Hence, a larger width-block minimizes the overhead of implementing the new mechanisms but implies that more bits will be wasted in each operation, limiting the resulting energy savings. The analysis of Figure 6.6 indicates that an 8-bit width-block seems to be a good compromise for the considered processor architecture (i.e. ARM NEON). In fact, an 8-bit block not only allows for significant energy savings, but also corresponds to the smallest element size already supported in this vector extension, which simplifies adding hardware support for the proposed mechanisms (as explained in Subsection 4.1.3).

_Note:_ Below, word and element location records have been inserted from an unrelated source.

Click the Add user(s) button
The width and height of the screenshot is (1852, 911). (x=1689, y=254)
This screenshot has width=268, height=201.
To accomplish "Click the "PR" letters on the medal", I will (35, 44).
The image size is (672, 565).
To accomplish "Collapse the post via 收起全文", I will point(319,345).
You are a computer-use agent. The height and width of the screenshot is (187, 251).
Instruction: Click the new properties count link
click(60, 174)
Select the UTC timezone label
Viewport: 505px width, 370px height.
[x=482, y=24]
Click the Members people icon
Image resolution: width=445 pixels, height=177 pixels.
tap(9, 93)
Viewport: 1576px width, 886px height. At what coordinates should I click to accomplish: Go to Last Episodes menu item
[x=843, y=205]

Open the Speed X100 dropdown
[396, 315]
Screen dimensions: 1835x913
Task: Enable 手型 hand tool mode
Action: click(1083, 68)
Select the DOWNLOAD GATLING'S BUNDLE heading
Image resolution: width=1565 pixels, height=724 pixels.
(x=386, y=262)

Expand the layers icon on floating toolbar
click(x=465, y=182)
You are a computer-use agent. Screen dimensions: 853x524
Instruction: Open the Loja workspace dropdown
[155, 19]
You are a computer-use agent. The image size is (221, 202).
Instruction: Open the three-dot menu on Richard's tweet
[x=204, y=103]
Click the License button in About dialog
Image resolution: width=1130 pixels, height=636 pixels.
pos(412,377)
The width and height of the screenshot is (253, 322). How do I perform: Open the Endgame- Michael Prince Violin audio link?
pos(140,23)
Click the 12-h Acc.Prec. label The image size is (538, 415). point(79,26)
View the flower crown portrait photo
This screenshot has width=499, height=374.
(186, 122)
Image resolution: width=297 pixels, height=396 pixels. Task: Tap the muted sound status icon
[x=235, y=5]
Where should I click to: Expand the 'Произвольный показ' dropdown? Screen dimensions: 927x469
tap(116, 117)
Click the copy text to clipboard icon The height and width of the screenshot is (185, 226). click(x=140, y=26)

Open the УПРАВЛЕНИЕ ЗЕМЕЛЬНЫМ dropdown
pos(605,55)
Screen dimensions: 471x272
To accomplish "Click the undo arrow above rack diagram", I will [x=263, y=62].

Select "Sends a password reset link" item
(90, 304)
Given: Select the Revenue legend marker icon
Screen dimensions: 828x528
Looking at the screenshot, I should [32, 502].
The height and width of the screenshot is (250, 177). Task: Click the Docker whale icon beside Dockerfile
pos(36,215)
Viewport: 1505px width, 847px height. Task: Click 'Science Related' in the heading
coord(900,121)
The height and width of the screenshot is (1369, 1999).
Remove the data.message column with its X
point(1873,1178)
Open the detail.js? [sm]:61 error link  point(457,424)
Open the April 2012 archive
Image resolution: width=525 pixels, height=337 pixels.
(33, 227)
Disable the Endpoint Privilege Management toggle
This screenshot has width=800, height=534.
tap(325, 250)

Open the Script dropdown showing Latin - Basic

Figure 6.6: Comparison of energy savings (broken down into dynamic and leakage) and execution times with different width-block sizes, for the HP-Fusing-3FU configuration.

# 6.3 Summary

This chapter presented a comprehensive evaluation of the proposed mechanisms and architecture and showed that very relevant (dynamic and leakage) energy savings in the SIMD execution unit can be obtained while having a reduced or even negligible overhead. This increase in power efficiency is attained without significantly compromising the performance, or even with considerable speed-ups, for very computation-intensive kernels. After performing a design space exploration, by considering a prototype based on the Cortex-A76 microarchitecture, it was concluded that an 8-bit width-block seems to be the compromise for this parameter in this processor.

# 7

# **Conclusions and Future Work**

#### Contents

| 7.1 | Conclusions | • | <br>• • | • | • • | • | • | • | • | • | • | • | • | • | • | • | • | • | • | • | • | • | • | • • | • | • | • | • | • • | • | • | • | • | • | • | • | • • | • • | 7 | 6 |  |
|-----|-------------|---|---------|---|-----|---|---|---|---|---|---|---|---|---|---|---|---|---|---|---|---|---|---|-----|---|---|---|---|-----|---|---|---|---|---|---|---|-----|-----|---|---|--|
| 7.2 | Future Work |   | <br>    |   |     | - |   | • | • | • | • | • | • | • |   |   | • |   | • | • | • | • | - |     | • |   |   | • | • • |   |   |   |   |   | • | • |     |     | 7 | 7 |  |

# 7.1 Conclusions

This thesis explored a previously ignored but highly relevant opportunity to exploit narrow-width vector computations, in the context of the increasingly predominant Single Instruction Multiple Data (SIMD) extensions in General Purpose Processors (GPPs). Several kernels and applications were profiled to support this claim, observing that although a wide data type is often assigned at compile-time for vector elements (e.g. 64 or 32-bit modes), for a large portion of vector operations, the actual values fit in a much narrower width (e.g. 16 or 8-bit). The performed preliminary evaluation showed that, on average, 56.4% of the total vector width is wasted in vector computations, when summing the unused portion of all vector elements, in the profiled benchmarks.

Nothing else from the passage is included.